Under the Aircraft and Shipbuilding Industries Act 1977 the Labour Government nationalised the UK's shipbuilding industry. Robb-Caledon became a wholly owned subsidiary of British Shipbuilders, which thereby held a 52% share in BEF.

On 7 January 1979 Burntisland was nearing completion of its current order and Gourlay asked in the Commons whether the Secretary of State for Industry "will hold discussions to ensure the continuing operation of the yard at Burntisland when the present contract is completed". Les Huckfield MP replied on behalf of the Secretary of State "Although there are no further orders in prospect for the yard, British Shipbuiders is using its best endeavours to sell the yard as a going concern, thereby preserving employment".

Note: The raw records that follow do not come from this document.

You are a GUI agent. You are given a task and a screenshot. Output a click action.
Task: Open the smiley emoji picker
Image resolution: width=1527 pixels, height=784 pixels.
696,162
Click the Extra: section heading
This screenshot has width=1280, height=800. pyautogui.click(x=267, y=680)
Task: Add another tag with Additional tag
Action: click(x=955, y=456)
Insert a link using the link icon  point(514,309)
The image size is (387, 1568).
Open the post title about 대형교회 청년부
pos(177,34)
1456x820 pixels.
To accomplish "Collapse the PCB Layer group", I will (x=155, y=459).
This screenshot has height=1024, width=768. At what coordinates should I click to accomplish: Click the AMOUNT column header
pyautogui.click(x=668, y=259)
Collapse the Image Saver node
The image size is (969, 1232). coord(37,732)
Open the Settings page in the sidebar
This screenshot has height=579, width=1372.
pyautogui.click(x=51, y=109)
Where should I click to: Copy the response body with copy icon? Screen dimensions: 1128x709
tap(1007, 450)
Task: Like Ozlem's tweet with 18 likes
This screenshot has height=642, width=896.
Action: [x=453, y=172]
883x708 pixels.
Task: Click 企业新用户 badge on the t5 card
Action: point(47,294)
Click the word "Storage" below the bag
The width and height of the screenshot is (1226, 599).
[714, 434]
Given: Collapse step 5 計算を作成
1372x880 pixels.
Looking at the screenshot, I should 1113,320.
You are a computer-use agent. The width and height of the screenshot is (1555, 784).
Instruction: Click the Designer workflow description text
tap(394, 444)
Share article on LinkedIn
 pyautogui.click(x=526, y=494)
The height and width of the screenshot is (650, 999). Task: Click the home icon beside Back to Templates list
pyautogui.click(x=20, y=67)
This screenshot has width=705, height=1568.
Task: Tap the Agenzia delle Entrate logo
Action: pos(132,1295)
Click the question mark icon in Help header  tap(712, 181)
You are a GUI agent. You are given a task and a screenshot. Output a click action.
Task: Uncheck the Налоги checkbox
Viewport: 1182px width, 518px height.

On 24 October 1979 Gourlay told the Commons of the closure of the Burntisland yard and asked what George Younger MP, Secretary of State for Scotland would do to help the unemployed to find to re-employment.

===Revival===
In 1990 under new owners Burntisland West Dock resumed the production of major offshore oil and gas fabrications. In 2001 a management buyout took over the yard as Burntisland Fabrications or BiFab. The company now also owns a yard at Methil in Fife and a facility at Arnish on Lewis in the Outer Hebrides.

==Football club==

In 1919 a recreation fund was established, funded by a weekly subscription from the workers' wages. The fund created a cricket team, a bowls team and two football teams. In 1925 the football teams were constituted as Burntisland Shipyard Amateur F.C. Since 1929 the club has competed in the Scottish Cup, and the club is now a member of the East of Scotland Football League.